*Source*:
## BEGIN

A minimal timer manager (min-heap)

For many servers, a binary min-heap keyed by due time is enough: O(log n) insert/cancel, O(log n) pop. On each loop tick:

  1. Pop and run all timers whose due <= now.
  2. Compute wait timeout as max(0, next_due - now) and pass to epoll_wait/kevent.
#include <stdint.h>
#include <time.h>
 
typedef void (*timer_cb)(void *arg);
 
struct timer { uint64_t due_ns; timer_cb cb; void *arg; };
 
// Assume you have a binary heap implementation over `struct timer` with:
//   heap_top_due_ns(), heap_push(), heap_pop(), heap_empty()
 
static uint64_t now_ns(void) {
  struct timespec ts; clock_gettime(CLOCK_MONOTONIC, &ts);
  return (uint64_t)ts.tv_sec * 1000000000ull + (uint64_t)ts.tv_nsec;
}
 
static int ms_until_next_timer(void) {
  if (heap_empty()) return 1000; // default idle wait
  uint64_t n = now_ns();
  uint64_t due = heap_top_due_ns();
  if (due <= n) return 0;
  uint64_t delta_ns = due - n;
  uint64_t ms = delta_ns / 1000000ull;
  if (ms > 0x3fffffff) ms = 0x3fffffff;
  return (int)ms;
}
 
static void run_due_timers(void) {
  uint64_t n = now_ns();
  while (!heap_empty() && heap_top_due_ns() <= n) {
    struct timer t = heap_pop();
    t.cb(t.arg);
  }
}

Integrate by calling run_due_timers() before each wait, and use ms_until_next_timer() as your poll timeout.

Cancellation and user-triggered wakeups

Long waits should be cancelable (shutdowns, config reload, task preemption). Two patterns:

  • Linux: eventfd added to epoll; write increments the counter to wake the loop.
  • BSD/macOS: EVFILT_USER allows userland-triggered kevents.

## END

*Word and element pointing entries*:
## BEGIN

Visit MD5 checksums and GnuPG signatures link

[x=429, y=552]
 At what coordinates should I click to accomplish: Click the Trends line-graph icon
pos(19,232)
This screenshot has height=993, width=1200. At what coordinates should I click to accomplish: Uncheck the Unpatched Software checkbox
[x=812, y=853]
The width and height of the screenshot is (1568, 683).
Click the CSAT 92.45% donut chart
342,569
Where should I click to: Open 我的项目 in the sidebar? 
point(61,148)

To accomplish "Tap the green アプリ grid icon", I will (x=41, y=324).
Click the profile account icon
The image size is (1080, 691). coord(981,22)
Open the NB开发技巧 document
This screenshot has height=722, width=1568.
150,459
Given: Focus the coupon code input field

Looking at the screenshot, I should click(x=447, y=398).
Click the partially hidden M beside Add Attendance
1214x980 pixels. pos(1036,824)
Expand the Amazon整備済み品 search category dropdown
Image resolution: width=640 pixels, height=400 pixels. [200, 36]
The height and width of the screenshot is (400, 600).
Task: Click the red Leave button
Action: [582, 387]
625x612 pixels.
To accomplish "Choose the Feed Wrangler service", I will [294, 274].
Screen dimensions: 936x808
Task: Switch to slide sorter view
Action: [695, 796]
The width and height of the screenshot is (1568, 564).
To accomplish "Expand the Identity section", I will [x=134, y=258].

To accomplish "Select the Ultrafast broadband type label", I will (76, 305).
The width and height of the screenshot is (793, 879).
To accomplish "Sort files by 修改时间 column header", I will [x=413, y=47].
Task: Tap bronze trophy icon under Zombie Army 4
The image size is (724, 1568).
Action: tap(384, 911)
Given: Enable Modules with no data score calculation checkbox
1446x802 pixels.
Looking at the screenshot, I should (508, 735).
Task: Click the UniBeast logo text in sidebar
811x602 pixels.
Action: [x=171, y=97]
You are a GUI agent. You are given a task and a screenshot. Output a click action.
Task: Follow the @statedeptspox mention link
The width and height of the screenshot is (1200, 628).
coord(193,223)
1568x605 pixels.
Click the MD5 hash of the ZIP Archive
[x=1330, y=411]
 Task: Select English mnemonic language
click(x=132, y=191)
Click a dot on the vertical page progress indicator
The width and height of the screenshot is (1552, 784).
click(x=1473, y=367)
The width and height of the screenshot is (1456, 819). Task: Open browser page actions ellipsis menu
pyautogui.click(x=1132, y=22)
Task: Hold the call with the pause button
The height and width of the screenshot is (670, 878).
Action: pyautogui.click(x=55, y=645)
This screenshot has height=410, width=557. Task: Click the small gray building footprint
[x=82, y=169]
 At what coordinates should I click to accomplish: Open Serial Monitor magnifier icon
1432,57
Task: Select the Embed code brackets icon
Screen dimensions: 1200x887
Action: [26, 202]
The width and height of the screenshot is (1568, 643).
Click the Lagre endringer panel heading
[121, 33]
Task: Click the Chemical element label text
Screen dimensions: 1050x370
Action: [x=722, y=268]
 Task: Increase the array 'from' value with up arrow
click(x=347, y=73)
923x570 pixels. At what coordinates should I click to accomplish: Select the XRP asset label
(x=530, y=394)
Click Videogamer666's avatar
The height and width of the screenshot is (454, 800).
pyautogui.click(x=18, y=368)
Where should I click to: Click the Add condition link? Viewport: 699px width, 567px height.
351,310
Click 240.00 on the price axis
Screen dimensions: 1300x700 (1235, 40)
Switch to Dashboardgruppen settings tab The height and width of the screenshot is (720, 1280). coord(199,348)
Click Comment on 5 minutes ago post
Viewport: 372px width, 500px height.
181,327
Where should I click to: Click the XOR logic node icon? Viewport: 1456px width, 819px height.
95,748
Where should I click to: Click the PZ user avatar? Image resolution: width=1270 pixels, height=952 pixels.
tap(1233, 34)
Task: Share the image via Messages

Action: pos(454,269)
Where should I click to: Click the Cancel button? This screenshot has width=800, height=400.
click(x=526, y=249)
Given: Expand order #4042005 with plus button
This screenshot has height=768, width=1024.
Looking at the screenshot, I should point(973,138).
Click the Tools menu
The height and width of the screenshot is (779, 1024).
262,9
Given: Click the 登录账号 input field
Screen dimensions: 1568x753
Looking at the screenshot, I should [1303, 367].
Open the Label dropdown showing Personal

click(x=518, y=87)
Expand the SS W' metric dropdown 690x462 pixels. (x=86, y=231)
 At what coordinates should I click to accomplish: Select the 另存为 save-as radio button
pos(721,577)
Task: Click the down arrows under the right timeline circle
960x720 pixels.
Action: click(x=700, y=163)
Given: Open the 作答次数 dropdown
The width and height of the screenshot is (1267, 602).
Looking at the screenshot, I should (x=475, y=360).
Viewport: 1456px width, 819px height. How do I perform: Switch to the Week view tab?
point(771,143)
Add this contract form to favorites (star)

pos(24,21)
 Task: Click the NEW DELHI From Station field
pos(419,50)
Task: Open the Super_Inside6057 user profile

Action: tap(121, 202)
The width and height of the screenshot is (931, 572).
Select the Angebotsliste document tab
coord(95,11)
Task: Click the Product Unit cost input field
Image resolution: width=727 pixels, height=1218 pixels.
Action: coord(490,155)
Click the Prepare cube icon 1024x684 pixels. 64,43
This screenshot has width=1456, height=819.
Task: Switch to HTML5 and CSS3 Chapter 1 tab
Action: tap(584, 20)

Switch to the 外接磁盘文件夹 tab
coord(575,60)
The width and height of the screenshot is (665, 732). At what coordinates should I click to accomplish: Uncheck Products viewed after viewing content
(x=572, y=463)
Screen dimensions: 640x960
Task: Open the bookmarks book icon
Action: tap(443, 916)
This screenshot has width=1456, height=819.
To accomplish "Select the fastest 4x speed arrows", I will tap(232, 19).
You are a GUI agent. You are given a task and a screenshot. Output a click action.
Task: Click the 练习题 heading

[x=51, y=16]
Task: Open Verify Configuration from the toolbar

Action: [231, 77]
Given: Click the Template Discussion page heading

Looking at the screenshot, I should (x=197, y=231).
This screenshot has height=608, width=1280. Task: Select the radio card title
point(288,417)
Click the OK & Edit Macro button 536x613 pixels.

## END

*Challenges*:
(A) Copy the passage of the min-heap timer text that opens with "A minimal timer" and closes with "due <= now.".
(B) In the min-heap timer text, what does ms_until_next_timer() return when the heap is empty?

*Results*:
(A)
A minimal timer manager (min-heap)

For many servers, a binary min-heap keyed by due time is enough: O(log n) insert/cancel, O(log n) pop. On each loop tick:

  1. Pop and run all timers whose due <= now.

(B) It returns 1000, the default idle wait.